To successfully execute the case for product inclusion, Jean-Baptiste argues we need to consider a number of related product principles:
- Naming exclusion unlocks the potential of inclusion
- Team diversity is reflected in product diversity
- Everyone is different
- Needs and preferences change with context
- Everyone is biased
- Equal isn’t always equitable
- Designing for a minority also benefits the majority
- Diversity accelerates and amplifies learning and innovation
- Diversity and inclusion are good for business
- When in doubt, subtract
- Never say “No” without offering “Yes”
- Be tough, not rough
- Risk nothing, change nothing
- Seek the invisible
- Quality is a habit
- Magic > Logic
Measuring product inclusion performance
In the book, Jean-Baptiste very helpfully explains how we can make a business case for product inclusion and how we can measure product inclusion performance. She suggests we start with evaluating our metrics needs, to identify whether any existing metrics need to be amended or augmented by a new ones:
- What metrics do you currently use to assess the performance of your product or service, the impact of changes in the process or practices used to build or improve that product or service, or the progress of your product inclusion initiatives?

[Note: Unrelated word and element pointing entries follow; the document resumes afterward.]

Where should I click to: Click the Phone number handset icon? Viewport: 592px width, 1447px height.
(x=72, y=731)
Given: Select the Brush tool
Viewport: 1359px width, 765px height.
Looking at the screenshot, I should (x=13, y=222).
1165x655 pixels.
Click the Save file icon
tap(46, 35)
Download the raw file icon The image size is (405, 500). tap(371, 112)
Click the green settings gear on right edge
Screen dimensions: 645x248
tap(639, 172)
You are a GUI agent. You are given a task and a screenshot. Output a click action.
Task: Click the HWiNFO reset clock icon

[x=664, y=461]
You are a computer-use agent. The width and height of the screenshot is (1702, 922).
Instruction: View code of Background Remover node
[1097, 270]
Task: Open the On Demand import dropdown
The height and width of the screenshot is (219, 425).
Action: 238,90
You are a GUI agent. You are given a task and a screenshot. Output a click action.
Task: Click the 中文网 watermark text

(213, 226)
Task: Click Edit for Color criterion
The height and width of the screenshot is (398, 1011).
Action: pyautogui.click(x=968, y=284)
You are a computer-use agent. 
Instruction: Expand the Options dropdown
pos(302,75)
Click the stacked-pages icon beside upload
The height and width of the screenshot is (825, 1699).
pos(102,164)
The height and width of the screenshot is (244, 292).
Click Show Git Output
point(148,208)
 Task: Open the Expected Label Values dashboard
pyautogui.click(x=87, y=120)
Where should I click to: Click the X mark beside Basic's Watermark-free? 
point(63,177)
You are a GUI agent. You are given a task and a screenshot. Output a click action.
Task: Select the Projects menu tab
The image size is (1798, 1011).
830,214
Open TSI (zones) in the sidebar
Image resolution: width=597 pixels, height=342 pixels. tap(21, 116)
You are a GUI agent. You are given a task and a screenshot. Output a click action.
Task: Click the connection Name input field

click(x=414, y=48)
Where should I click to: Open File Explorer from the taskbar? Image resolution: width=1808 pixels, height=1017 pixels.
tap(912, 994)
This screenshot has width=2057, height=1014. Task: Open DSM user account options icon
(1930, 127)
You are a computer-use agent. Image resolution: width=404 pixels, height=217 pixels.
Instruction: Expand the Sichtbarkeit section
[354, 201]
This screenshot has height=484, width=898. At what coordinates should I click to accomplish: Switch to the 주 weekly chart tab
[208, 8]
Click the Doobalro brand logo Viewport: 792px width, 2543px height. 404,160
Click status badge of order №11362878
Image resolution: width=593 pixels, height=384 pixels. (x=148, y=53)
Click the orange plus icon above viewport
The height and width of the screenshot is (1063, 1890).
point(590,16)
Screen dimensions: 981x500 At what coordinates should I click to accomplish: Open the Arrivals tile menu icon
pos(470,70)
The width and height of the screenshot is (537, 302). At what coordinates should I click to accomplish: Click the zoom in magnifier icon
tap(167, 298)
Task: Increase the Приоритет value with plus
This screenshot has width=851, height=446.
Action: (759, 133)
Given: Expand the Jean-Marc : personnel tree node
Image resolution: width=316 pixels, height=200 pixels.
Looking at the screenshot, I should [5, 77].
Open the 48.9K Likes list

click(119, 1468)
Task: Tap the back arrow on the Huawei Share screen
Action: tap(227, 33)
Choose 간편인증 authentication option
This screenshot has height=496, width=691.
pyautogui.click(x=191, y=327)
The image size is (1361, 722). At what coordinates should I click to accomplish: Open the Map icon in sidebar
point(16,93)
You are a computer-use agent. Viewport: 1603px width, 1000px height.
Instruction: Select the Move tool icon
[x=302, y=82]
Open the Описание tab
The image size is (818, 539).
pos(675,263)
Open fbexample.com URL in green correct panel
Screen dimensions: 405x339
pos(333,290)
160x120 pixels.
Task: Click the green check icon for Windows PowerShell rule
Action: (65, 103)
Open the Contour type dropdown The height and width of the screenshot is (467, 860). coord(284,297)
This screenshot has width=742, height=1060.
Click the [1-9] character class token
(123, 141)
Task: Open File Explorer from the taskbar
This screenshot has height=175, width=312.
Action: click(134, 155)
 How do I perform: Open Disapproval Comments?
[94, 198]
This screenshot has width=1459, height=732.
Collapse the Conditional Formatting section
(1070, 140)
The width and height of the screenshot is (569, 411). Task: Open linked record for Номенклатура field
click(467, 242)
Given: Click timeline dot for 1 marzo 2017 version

- Do your existing metrics provide insight into the needs and sentiments of non-majority users specifically?
- What does “underrepresented user” mean for your organisation, team, process or product?
- Where do you not have insight into the needs and sentiments of underrepresented users?
The next step that Jean-Baptiste recommends here is to classify metrics into different buckets, so that we can better understand these metrics in terms of their application or function. One way to classify metrics is to divide them into two buckets; socialisation metrics and product inclusion metrics.
- Socialisation metrics — These are the metrics we can use to track progress in terms of diversity and inclusion awareness and participation. For example, we can monitor the number of leaders engaged in product inclusion or the number of business departments that have specific diversity objectives.
- Product inclusion metrics — These are the metrics we can use to track progress in terms of integrating product inclusion into what our product teams are doing and the outcomes of those efforts. For example: diversity of representation on a team or the frequency of negative user experience feedback.
Another way to classify metrics is to distinguish between input and output metrics:
- Input metrics — These metrics are meant to track the resources used to produce a desired outcome with respect to product inclusion. For instance, how much budget has been allocated to specific product inclusion measures or the number of volunteers that attended an inclusion event.
- Output metrics — These metrics reflect the outcome resulting from a given input; for example, one month after the event, use of our product inclusion dashboard increased among people in our organisation by 30 percent.
Main learning point: In “Building for everyone” Annie Jean-Baptiste makes the case for product inclusion. She explains the importance of product inclusion and offers key tips on how to approach a more inclusive approach to the products that we design and develop.